Thursday, March 09, 2006

Love's Holiday (Spring Is Starting Over)


1. Sly Stone "Skin I'm In"
2. One Way "Shine On Me"
3. Velvet Haze "Last Day On Earth"
4. The Counts "Why Not Start All Over Again?
5. Curtis Mayfield "Wild & Free"
6. Moses Dillard "Bring Your Dreams To Me"
7. Convertion "Let's Do It"
8. Earth, Wind & Fire "Love's Holiday"


I’ve been waking up every day for about the last 8, with a deep, deep, deep, feeling of romance in my stomach. Nostalgia is pouring out of every pocket, staining every shoelace, affecting the taste of every beer, every cigarette I smoke, and so on. Even on the days when I have felt fucked up, paranoid, anxious; it still busts through all of that and has been really sustaining me lately.

Now, keep in mind, I’m a 25 year old father, who dances around in the mirror lip syncing to my favorite records, just like I did when I was 8. Only now I have an audience, my 1 year old son.

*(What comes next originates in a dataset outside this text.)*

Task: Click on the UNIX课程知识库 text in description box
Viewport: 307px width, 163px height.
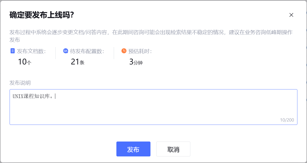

So, I’m full of romance, I’m a sucker for it actually, be it relevant or false, I damn near rely upon it. Its one of the personality traits I’m actually glad for. Without it, I would have really spent my entire life being a total failure.

I’ve been thinking about things though; the period in time that my wife and I met, bringing my son home from the hospital, being 19 and burning bridges, listening to Sly, feeling Eddie Hazel, walking down the street with a beer, making horrible decisions meeting the greatest and most important friends and figures I have ever known in my life, giving in to being powerless, walking out of jobs with “fuck you” for the last word, slap boxing for till bruised and pinked, passing out in my front yard in the pouring rain, losing everything, realizing the power and importance of those hours upon hours spent alone lying stomach down on the floor in silence then with music then with talking to myself then with silence then with banging then with music; and did I mention making bad decisions?

I don’t front on a bad decision. There used to be a greater part of me that needed the security of a positive outcome, often preventing me from letting go and doing what was really, youthfully right. This ended when I was about 16. It wasn’t over night, but something just started to bend in me. What I perceived as fault at the time, of just giving less and less of a fuck, was really the amnesty of my shackled soul being granted.

In a way, you always sort of miss those times; the period you spent learning those big lessons. I don’t know man, I think I like how Sly put it, “If you’re real you never slack, you got to go”.

The songs listed above, have been and will always be, some of the songs that make me clinch up and sing to myself with squinty eyes and swollen neck veins.